[Dataset entries]
----------

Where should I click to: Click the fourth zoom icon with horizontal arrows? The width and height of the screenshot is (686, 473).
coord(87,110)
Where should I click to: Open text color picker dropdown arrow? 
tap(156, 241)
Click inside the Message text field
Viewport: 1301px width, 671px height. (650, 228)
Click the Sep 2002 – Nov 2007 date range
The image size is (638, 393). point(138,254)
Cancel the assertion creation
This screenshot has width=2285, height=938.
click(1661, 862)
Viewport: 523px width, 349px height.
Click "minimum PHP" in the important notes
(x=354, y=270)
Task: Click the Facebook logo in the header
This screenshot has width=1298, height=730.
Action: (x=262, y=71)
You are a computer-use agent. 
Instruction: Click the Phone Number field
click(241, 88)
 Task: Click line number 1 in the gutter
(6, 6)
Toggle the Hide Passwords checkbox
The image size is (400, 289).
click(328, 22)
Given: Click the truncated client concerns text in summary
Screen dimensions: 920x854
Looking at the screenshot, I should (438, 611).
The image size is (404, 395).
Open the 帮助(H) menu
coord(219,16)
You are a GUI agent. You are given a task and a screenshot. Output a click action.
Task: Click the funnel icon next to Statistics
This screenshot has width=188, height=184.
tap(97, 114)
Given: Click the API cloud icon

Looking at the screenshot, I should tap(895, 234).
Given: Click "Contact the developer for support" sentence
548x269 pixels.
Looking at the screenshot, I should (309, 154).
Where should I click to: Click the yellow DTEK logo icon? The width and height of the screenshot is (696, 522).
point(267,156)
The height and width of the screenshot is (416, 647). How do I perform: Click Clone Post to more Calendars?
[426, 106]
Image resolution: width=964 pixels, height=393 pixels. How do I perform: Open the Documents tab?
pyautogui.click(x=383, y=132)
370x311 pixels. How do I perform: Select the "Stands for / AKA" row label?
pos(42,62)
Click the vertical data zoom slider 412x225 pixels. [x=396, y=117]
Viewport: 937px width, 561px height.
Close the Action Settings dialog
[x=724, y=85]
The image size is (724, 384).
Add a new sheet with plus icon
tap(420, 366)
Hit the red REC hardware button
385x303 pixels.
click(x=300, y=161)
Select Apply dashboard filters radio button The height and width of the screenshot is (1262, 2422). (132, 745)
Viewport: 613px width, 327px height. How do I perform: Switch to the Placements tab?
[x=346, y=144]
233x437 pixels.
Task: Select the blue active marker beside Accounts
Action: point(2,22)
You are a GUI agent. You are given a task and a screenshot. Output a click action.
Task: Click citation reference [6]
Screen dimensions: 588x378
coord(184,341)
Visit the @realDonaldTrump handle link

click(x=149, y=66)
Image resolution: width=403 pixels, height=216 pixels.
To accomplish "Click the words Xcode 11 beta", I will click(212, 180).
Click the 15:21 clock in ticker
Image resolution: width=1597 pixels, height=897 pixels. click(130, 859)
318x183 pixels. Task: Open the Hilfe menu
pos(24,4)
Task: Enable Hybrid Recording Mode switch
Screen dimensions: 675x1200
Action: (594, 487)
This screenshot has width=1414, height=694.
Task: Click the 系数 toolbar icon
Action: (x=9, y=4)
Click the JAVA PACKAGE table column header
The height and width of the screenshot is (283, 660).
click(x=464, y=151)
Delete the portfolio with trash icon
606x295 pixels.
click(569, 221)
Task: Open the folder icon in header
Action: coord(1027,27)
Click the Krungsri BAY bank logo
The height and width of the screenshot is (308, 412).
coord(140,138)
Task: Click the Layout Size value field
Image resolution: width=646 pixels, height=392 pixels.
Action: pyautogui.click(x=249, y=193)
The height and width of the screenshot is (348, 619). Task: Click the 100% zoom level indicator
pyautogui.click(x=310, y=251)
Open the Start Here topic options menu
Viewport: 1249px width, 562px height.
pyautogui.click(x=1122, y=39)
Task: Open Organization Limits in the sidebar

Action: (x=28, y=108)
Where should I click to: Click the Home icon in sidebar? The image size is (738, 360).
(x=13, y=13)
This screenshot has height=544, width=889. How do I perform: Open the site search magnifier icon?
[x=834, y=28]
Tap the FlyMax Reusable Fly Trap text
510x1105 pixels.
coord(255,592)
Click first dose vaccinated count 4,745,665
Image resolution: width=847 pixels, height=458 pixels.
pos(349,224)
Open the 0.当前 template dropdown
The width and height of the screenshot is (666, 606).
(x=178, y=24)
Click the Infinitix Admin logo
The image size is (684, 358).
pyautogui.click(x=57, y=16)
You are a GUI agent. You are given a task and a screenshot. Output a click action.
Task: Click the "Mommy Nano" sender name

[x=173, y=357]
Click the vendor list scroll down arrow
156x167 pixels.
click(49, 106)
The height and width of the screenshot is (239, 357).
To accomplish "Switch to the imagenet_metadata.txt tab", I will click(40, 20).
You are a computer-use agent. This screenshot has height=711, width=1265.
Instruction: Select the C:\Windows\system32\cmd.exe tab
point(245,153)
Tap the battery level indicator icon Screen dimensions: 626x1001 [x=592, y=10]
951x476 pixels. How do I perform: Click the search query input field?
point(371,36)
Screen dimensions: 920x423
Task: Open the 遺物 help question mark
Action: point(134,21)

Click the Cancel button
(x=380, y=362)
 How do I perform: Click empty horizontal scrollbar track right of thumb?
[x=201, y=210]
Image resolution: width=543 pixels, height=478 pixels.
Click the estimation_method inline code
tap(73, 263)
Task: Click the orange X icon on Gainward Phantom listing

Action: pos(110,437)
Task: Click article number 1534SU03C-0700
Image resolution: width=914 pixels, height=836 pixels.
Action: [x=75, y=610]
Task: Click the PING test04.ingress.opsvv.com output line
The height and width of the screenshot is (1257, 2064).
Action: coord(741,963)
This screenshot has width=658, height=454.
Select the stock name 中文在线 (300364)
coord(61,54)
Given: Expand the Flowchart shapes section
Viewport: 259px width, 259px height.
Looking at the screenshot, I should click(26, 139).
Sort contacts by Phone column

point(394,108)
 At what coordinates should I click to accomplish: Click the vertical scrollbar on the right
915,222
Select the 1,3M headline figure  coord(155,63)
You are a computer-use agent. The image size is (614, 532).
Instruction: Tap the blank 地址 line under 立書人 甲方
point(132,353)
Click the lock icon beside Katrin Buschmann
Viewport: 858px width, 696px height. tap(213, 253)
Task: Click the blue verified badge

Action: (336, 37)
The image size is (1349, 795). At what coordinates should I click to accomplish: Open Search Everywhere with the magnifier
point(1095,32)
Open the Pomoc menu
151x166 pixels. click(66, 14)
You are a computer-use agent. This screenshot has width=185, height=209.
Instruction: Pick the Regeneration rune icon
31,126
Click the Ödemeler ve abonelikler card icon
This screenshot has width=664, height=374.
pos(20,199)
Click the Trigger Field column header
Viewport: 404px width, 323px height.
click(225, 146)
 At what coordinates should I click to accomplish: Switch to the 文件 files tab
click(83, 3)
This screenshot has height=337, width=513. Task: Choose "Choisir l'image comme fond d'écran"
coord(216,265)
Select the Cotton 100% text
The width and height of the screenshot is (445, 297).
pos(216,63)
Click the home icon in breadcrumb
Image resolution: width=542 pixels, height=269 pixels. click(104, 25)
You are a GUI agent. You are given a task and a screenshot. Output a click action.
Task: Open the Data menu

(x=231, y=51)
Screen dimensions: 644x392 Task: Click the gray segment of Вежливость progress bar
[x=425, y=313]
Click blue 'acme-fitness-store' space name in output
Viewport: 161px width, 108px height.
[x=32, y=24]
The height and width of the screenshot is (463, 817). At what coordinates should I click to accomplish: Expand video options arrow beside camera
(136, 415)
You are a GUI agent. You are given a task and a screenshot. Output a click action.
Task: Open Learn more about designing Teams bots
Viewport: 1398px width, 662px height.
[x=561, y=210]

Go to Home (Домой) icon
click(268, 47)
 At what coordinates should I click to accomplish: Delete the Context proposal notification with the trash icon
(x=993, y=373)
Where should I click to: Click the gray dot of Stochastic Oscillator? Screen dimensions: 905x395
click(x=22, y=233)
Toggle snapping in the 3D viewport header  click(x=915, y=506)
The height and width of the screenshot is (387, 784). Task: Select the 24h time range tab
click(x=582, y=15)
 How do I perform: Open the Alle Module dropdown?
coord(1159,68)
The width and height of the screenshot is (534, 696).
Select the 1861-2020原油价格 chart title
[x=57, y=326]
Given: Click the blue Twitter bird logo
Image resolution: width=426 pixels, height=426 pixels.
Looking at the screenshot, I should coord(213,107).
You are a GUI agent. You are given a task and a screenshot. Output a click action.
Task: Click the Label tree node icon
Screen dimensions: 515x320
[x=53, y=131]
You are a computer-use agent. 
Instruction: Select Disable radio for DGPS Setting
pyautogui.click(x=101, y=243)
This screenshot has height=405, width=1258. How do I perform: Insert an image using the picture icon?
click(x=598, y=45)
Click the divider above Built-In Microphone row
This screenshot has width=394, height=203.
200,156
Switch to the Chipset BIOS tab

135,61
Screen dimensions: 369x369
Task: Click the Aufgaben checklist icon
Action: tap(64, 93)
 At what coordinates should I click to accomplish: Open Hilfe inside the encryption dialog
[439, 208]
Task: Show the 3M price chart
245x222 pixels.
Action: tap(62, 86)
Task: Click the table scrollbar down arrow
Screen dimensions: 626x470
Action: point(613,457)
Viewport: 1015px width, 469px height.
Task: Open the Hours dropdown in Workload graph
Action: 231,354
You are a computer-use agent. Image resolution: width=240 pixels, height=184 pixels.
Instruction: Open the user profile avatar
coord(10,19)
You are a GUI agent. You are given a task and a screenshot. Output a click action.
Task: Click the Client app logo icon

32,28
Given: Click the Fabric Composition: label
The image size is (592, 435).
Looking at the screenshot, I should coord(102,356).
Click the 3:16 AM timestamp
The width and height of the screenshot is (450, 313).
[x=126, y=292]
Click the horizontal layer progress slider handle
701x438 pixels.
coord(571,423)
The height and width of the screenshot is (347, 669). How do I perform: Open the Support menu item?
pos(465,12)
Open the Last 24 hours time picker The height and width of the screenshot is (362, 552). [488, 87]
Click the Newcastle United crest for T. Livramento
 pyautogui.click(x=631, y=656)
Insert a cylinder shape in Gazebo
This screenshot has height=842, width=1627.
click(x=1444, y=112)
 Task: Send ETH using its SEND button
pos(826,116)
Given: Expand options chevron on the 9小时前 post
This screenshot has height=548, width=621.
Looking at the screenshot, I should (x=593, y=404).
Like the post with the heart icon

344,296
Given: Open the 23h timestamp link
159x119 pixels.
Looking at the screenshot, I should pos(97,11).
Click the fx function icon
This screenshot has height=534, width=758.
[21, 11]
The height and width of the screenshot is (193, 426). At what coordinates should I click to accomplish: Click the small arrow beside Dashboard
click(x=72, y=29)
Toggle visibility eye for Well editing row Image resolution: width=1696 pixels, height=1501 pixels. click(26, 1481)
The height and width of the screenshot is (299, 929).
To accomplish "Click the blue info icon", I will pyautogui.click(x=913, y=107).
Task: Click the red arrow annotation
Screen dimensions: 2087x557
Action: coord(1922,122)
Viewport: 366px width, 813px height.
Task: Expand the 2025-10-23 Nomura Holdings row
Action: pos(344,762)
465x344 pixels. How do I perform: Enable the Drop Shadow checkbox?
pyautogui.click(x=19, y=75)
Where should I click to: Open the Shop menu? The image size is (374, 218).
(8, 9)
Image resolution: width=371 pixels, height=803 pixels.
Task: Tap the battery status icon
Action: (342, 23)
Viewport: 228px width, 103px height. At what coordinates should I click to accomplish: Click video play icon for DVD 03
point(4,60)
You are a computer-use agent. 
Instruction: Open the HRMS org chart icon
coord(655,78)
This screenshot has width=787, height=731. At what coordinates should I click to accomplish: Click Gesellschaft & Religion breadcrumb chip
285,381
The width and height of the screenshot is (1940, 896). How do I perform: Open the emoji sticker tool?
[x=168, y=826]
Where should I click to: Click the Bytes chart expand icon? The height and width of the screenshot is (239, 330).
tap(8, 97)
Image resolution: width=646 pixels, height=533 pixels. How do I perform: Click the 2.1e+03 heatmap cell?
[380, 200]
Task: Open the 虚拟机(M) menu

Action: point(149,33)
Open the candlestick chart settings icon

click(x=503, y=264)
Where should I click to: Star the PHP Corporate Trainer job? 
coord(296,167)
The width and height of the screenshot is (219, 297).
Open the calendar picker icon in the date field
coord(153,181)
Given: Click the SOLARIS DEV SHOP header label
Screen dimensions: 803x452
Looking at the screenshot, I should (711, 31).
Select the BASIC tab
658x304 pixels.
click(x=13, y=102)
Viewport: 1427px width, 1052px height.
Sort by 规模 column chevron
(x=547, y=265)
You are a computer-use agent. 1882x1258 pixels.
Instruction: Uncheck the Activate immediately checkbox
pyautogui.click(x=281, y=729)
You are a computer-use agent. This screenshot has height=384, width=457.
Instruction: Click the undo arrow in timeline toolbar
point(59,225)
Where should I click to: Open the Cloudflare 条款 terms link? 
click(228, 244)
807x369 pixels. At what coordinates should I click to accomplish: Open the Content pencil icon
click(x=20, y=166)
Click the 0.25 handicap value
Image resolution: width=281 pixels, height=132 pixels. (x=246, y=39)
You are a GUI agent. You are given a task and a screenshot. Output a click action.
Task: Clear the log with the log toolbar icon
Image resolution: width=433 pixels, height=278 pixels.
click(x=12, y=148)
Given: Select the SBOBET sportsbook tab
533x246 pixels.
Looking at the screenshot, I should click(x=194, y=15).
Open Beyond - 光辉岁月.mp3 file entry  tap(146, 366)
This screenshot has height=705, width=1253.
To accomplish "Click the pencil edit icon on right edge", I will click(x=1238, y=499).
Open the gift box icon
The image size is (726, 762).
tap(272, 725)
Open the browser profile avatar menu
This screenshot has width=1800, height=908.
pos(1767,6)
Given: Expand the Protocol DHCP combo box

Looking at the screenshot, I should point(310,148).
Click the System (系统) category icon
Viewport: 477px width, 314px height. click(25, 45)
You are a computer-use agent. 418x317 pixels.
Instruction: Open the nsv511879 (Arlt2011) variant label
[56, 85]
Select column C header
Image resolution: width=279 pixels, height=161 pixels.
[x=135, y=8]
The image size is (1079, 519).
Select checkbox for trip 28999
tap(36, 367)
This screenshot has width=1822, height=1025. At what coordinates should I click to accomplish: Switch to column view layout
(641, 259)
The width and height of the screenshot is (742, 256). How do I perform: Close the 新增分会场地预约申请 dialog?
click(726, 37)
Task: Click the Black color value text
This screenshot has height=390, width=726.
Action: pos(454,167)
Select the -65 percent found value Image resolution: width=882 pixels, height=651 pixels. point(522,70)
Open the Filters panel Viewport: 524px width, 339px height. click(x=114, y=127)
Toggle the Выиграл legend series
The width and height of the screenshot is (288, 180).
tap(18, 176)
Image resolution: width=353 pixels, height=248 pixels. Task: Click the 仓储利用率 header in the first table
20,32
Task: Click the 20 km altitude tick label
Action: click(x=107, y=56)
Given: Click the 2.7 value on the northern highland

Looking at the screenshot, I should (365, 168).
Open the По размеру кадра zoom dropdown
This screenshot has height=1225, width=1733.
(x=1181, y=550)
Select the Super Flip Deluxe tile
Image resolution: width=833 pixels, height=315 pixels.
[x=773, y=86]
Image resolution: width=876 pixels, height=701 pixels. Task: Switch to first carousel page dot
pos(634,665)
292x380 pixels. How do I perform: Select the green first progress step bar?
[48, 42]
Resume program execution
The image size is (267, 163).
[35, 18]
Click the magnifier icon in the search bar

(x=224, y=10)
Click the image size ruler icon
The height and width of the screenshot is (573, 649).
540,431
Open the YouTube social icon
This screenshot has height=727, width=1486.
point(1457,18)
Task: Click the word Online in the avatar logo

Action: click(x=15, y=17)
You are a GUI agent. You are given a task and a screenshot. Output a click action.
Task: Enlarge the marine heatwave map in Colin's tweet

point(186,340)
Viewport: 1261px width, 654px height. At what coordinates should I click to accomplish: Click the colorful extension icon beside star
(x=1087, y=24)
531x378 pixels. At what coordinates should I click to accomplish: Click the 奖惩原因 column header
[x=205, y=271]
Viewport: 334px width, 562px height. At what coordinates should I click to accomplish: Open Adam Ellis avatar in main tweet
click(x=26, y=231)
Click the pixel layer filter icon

----------

Could you tally the lines in these records that contain the word "timestamp" and give only the result?

> **Answer to this problem**
2